Day 3, however, is different. And as the Artist wanted to cross the Mississippi at St. Louis (ugh!) rather than Hannibal this time, so that we could grab an expressway (ugh!) angling southwest, it was not my favorite day of the trip. All I can say is that if you mustcross at St. Louis, where the tangled knot of criss-crossing high-speed roads makes going around Chicago look like child’s play, doing so early on a weekend morning (Saturday, in our case) is probably as good as it can get, and it would also be much more difficult if the driver were alone and had no navigator. The rolling pastures of Missouri are beautiful, but my eye was drawn continually to the old road paralleling the expressway. On expressway, I always feel as if I’m on a conveyor belt: there is no slowing down or stopping to, for instance, photograph an interesting sight. Of course, that is the whole point of expressways. Keep rolling nonstop!

 

Here is a further thought I had about expressways. They are, in the best designs, thoroughly rational. Logical and rational from an engineering point of view, that is, which is another part of the problem (for me), related to but distinct from their nonstop nature. Threading the convoluted knot of St. Louis, for instance, one loses any sense of direction. Where is east, and where is west? North, south? These interchanges did not grow organically from earlier roads that took the place of footpaths that developed along animal trails, and the gap between the organic and the rational is enormous, a difference of kind rather than degree. They are really two different worlds, one we follow with our body’s animal senses, the other a system our minds must bend and twist to follow, ignoring those same animal senses.

 

I am a book person. Life in the slow lane is my preferred mode. The trail from Michigan to Arizona is a long one, however, and we were not traveling as tourists. In Illinois there was no time to visit the shrine (as I think of it) to the memory of Mother Jones or to explore the Cahokia Mounds, and speeding through Missouri the whole point was to reach Tulsa by nightfall. As I say, it was the most difficult day on the road for me.


Our view of Tulsa


Day 4 arrived. We departed Tulsa. By the time we reached western Oklahoma, the land began to open out to wide, long horizons, and my heart began to lighten and lift and expand. Forget about right and left brains. For me it is my heart that has at least two different homelands, Michigan Great Lakes and Western rangeland and mountains. There in western Oklahoma and on into and across the Texas panhandle, we were on the high plains. I always think of a friend who lived for years in South America and shared with me her romantic notion of the altiplano. Shoulders straighten, eyes search the horizon, lungs expand and take in great gulps of air.

Stored data.
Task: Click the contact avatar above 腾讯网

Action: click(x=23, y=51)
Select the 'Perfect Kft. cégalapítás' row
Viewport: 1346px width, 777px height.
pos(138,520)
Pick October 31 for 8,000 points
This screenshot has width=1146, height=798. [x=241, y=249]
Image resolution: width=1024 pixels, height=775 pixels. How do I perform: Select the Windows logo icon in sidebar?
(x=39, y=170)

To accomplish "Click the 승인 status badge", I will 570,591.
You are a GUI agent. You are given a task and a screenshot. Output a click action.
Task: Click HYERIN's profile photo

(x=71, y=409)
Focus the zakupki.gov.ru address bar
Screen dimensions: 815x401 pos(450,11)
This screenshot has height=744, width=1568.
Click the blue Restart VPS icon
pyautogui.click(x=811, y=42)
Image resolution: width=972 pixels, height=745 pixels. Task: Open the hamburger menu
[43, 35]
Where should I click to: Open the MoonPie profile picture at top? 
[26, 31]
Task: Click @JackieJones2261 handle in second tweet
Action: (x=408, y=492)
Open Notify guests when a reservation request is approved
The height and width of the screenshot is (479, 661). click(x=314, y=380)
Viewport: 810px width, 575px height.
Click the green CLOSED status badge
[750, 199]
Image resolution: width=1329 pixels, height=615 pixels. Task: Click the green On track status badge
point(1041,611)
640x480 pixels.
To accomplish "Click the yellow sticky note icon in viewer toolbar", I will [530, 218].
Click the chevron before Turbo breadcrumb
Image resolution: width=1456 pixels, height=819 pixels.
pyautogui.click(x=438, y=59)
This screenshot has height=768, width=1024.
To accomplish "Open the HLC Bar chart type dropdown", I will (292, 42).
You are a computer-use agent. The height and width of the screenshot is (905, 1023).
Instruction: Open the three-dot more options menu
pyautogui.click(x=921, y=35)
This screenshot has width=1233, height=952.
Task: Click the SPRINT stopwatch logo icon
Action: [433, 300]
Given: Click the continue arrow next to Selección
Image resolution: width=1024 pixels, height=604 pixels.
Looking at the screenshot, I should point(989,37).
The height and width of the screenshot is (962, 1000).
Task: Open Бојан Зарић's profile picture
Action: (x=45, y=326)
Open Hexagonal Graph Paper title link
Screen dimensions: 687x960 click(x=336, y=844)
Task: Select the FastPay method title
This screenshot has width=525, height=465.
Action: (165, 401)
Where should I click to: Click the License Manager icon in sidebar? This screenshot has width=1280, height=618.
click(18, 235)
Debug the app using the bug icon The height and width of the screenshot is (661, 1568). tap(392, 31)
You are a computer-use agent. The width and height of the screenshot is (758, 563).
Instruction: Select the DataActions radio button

Assigned task 1.
In the travel essay, which city were the travelers trying to reach by nightfall as they sped through Missouri?
Assigned task 2.
Write out the part of the travel essay from "Day 4 arrived." to "gulps of air.".

Answer space 1.
Tulsa

Answer space 2.
Day 4 arrived. We departed Tulsa. By the time we reached western Oklahoma, the land began to open out to wide, long horizons, and my heart began to lighten and lift and expand. Forget about right and left brains. For me it is my heart that has at least two different homelands, Michigan Great Lakes and Western rangeland and mountains. There in western Oklahoma and on into and across the Texas panhandle, we were on the high plains. I always think of a friend who lived for years in South America and shared with me her romantic notion of the altiplano. Shoulders straighten, eyes search the horizon, lungs expand and take in great gulps of air.